While engaged in this melancholy duty, the enemy were occasionally firing shells in different directions, apparently feeling for us. We paid no special attention to them, as the Federals seemed to be firing at random, and, so far as we could judge, did not notice our party. Soon, however, [a shell] burst in our midst, killing a young fellow instantly, and wounding me severely in the arm and shoulder. I was thrown to the ground, and stunned with the suddenness of the thing. One of the soldiers picked me up, and stood me on my feet, saying, “Are you hurt?”
“No, not bad,” I replied, in a vague sort of way, but my whole system was terribly shocked, and I felt deathly sick. Before a great many moments, however, I perfectly recovered my consciousness, and by a resolute effort of will, endeavored to bear up bravely. I found, however, that I was unable to use my right arm, and soon the wound began to pain me terribly.
The soldier who had picked me up, seeing that I was too badly hurt to help myself, lifted me on my horse, and started back to camp with me.

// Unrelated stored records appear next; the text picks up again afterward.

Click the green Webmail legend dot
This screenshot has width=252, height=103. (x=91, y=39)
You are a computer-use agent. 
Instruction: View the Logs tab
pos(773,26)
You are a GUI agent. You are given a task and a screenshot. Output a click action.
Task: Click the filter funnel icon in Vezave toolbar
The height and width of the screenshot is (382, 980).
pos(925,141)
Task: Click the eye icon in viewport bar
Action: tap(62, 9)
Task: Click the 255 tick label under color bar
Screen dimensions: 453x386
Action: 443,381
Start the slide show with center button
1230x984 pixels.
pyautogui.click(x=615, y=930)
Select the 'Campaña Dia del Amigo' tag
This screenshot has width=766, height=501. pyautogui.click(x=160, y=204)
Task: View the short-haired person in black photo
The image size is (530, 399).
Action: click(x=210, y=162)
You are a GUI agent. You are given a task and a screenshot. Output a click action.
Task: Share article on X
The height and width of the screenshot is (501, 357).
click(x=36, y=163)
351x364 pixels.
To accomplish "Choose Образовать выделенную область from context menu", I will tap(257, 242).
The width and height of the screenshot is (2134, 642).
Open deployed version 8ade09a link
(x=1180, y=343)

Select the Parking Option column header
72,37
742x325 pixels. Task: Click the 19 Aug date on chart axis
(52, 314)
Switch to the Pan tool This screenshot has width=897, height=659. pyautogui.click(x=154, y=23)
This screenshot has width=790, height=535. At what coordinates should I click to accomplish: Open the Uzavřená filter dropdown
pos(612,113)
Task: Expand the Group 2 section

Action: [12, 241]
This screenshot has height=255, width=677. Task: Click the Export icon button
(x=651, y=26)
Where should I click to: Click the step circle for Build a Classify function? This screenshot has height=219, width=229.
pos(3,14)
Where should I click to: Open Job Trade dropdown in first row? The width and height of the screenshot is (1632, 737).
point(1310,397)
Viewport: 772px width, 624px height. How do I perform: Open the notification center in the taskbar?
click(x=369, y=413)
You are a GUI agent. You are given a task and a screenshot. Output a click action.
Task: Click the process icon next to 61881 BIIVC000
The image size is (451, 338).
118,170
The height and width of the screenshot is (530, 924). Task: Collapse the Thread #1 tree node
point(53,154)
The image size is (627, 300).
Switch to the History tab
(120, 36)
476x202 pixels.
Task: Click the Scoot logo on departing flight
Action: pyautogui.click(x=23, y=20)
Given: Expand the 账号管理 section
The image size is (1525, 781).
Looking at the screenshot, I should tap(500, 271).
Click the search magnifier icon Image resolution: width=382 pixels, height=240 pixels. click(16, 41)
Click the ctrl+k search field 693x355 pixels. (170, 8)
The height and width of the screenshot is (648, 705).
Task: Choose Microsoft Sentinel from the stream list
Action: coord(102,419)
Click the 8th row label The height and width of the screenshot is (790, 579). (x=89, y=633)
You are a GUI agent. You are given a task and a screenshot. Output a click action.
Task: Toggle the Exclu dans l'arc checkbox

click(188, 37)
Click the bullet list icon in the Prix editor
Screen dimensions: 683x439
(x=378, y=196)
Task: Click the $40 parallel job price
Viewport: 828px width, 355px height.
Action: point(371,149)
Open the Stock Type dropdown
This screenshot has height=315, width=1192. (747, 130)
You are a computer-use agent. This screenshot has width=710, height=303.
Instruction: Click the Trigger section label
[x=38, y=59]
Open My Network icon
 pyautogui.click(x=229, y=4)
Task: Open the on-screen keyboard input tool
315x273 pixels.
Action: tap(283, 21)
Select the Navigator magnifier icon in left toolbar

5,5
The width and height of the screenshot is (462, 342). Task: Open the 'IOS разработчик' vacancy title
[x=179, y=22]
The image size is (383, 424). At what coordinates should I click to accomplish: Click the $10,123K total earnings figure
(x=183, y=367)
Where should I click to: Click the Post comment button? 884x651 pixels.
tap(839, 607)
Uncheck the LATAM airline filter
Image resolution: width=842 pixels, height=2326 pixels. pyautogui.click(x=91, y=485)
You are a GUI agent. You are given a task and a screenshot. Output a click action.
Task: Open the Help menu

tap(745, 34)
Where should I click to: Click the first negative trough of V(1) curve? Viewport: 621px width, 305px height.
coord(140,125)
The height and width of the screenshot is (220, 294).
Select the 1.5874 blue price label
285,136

It was a long ride, of nearly fifteen miles, and I thought that it would never come to an end. Every moment the pain increased in intensity, and if my horse jolted or stumbled a little, I experienced the most excruciating agony. My fortitude began to give way before the terrible physical suffering I was compelled to endure; all my manliness oozed out long before I reached camp, and my woman’s nature asserted itself with irresistible force. … I longed to be where there would be no necessity for continuing my disguise and where I could obtain shelter, rest, and attention as a woman. My pride, however, and a fear of consequences, prevented me from revealing my sex, and I determined to preserve my secret as long as it was possible to do so, hoping soon to reach some place where I could be myself again with impunity.
By the time we reached camp my hand and arm were so much swollen, that my conductor found it necessary to rip the sleeve of my coat in order to get at the wound for the purpose of bathing it in cold water. The application of the water was a slight relief, but the hurt was too serious a one for such treatment to be of permanent service, so an ambulance was procured, and I was taken to the railroad and put on the train bound south, The cars stopped at Corinth for two hours, and, feeling the necessity for some medical attendance as soon as possible, I sent for a young surgeon whom I knew intimately, and telling him that I was wounded severely, asked him to try and do something to relieve my suffering.
He immediately examined my arm, and, as I perceived by the puzzled expression that passed over his face, he was beginning to suspect something, and guessing that further concealment would be useless, I told him who I really was. I never saw a more astonished man in my life. The idea of a woman engaging in such an adventure and receiving such an ugly hurt appeared to shock him extremely, and he declared that he would not take the responsibility of performing an operation, but would send for Dr. S. This frightened me, for I had witnessed some specimens of that surgeon’s method of dealing with wounded soldiers, and I insisted that he was too barbarous, and that he should not touch me. He then proposed to send for Dr. H., but I objected to this also, and finally, at my urgent solicitation, he consented to make a careful examination himself and try what he could do.